This book is all it says in the title, and indeed rather more. It is a collection of papers that grew out of a summer school course on integration, summation, and special functions in quantum field theory, run by the editors’ institutions, the Deutsches Elektronen-Synchrotron (DESY) and the Research Institute for Symbolic Computation (RISC) at the University of Linz. There is, therefore, quite a lot of material on integration, summation, and special functions that has relevance beyond quantum field theory.

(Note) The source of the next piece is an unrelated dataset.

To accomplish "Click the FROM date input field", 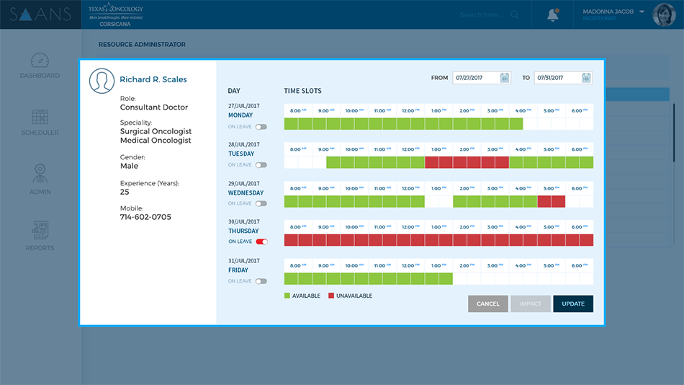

The individual papers are quite diverse, and cannot easily be summarized. Probably the best example of the power of computer algebra in this area is given by the third paper, “Computer-Assisted Proofs of Some Identities for Bessel Functions of Fractional Order.” As recounted there, when the NIST Digital Library of Mathematical Functions (DLMF) [1] was being constructed to replace the venerable Abramowitz and Stegun book [2], it was discovered that some identities in the book [2] had no extant proofs, and indeed there was a note by Stegun listing some errors, but again no proofs. The editor in chief of the DLMF [1] appealed to the RISC team for help, and all the identities were further corrected and proved within two weeks, using the tools the RISC team and others had provided to Maple and Mathematica. Without this, the DLMF [1] would not have been able to include these unproven statements.
One key tool that keeps appearing is holonomic sequences (an, defined by a recurrence relation in terms of an-1, . . . , an-r with coefficients depending polynomially on n) or functions (y(x), defined by a differential equation in terms of y’(x), . . . , y(r)(x) with coefficients depending polynomially on x). Here, Kauers’ paper, “The Holonomic Toolkit,” is a valuable introduction.
Much of this book is not easy reading. I struggled for a few days with this statement on page 4, “All these functions are transcendental to the previous ones,” before e-mailing the author and being referred to Ostrowski’s work [3], which wasn’t cited. But if you are interested in these sorts of special functions, and the computer algebra tools to manipulate them, whether or not your particular application is quantum field theory, then this book is an excellent description of the state of the art in computer algebra manipulation and proof.